[Name of the Writer]
[Name of Instructor]
One of my office mates had been going through some seriously disturbing times of her life. I had been noticing this from many days and feeling very bad for her. One day I decided to talk to her regarding this. I offered her for lunch at a restaurant nearby and we both went out of the office building. The restaurant was not very crowded and was located in a quiet place. I ordered food and encouraged her to talk to me. At first, she hesitated but after some time, she confided all her problems in me. I came to know that she had been going through a lot of serious issues regarding her family. Her father had left her mother and their family a month back and since then, her mother had been seriously ill. Being the eldest child in the family, she had to take care of her mother as well as her younger siblings, which made her extremely exhausted, mentally and physically.

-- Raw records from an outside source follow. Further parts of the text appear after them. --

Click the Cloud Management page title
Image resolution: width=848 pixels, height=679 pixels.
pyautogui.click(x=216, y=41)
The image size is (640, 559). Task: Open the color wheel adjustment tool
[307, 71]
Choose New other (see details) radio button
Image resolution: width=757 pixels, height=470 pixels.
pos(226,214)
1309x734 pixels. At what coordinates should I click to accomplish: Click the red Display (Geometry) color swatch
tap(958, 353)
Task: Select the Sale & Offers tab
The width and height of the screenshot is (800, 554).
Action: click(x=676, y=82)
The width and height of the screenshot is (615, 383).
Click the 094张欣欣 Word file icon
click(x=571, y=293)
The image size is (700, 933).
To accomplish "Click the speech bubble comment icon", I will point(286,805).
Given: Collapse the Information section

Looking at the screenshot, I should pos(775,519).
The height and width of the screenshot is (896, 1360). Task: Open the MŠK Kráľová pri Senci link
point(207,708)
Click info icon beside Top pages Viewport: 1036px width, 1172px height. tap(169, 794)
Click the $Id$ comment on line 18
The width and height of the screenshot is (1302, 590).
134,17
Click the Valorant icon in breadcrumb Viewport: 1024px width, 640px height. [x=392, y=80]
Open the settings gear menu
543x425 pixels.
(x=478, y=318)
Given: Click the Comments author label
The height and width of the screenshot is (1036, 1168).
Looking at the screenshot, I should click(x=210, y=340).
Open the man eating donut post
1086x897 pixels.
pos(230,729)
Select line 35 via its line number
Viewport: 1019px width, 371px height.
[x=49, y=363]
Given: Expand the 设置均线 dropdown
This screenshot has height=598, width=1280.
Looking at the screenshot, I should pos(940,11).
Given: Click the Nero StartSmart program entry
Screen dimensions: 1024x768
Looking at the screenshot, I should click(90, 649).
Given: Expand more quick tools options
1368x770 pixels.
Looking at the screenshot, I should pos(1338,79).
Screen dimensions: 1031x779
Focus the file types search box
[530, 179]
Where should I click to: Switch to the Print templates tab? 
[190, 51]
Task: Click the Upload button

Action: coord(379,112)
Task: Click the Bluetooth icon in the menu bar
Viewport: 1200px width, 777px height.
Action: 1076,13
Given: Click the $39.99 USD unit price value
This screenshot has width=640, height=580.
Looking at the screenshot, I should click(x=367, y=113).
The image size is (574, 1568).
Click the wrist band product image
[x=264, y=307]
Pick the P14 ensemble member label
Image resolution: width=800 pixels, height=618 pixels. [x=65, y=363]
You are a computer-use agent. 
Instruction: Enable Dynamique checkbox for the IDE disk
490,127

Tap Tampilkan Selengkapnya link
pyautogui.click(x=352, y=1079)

After listening to her story, I consoled her and told her that I had gone through similar situations in my life after my father died some years back. I gave her examples from my own life and bucked her up. At the end of the discussion, she was much comforted and in a very cheerful mood.
I feel that I demonstrated a good level of listening skills as I touched the depth of her issue (Hogan). I had myself faced similar issues in the past so I could relate to them very well and provide a very good and sound solution to the situation (Jalongo).
Hogan, Tiffany P., Suzanne M. Adlof, and Crystle N. Alonzo. "On the importance of listening comprehension." International journal of speech-language pathology 16.3 (2014): 199-207.
Jalongo, Mary Renck. "Learning to Listen, Listening to Learn: Building Essential Skills in Young Children." National Association for the Education of Young Children (2007).